Reactions to the New Wiretapping Law

The ACLU: "The legislation that passed would allow for the intelligence agencies to intercept—without a court order—the calls and emails of Americans who are communicating with people abroad, and puts authority for doing so in the hands of the attorney general. No protections exist for Americans whose calls or emails are vacuumed up, leaving it to the executive branch to collect, sort, and use this information as it sees fit."

Kevin Drum: "All [the government have] to do is claim that the real target is the foreigner and that a 'significant purpose' of the eavesdropping is related to intelligence gathering. Not terrorism, mind you, just intelligence generically. What's more, they don't even have to go to the minimal trouble of making that claim to a court. They can just make it and approve it themselves. So that's that. The government is now legally allowed to monitor all your calls overseas with only the most minimal oversight. But don't worry. I'm sure they'll never misuse this power. They never have before, have they?"

Larisa Alexandrovna: "Yes, the press is by far one of the leading targets of the FISA Absolute Power bill, because it is designed to chill sources."

Glenn Greenwald: "[The Democrats] waited around, as always, with no aim and no strategy and no principle and no belief and allowed the President to dictate their behavior and control the debate. It is exactly what they have done on every virtually major issue over the last six years—from Iraq to the Military Commissions Act to the Alito nomination to the whole slew of still-secret surveillance programs that they meekly allow to remain undisclosed, even to them. In the process, they gutted the few existing restrictions on the government's power to spy on us. They revitalized the GOP base which is revelling in their Victory and dispirited and infuriated their own base."

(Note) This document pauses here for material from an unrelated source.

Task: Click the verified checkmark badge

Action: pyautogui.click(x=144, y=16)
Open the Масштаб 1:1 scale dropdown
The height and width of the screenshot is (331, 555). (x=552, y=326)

Shayana Kadidal: "If this is the best that the Dems can extract from a weakened White House in compromise, then one wonders what would have resulted had the administration asked the prior Republican congress for a major FISA reform bill."

Creature: "It's a lesson the Democrats never seem to learn. Follow Bush, don't follow Bush, either way you will be slammed. You're either weak on terror, or just weak, so why not stand on principle and stand up to a 28% president."

Publius: "To be blunt, the issue is whether we want the executive branch to have virtually unlimited and unchecked authority to conduct electronic surveillance for anti-terrorism purposes. Maybe we do, maybe we don’t. I vote Nay, but it’s not obvious that I’m right. But we never debated this question. Instead, we endured an elaborate legislative Kabuki that resulted in a bill claiming to create meaningful checks where no such checks exist."

Steve Benen: "For Congress to carelessly give Bush these kinds of powers is asking for abuse and a grand scale. Lawmakers who voted for it ought to be ashamed."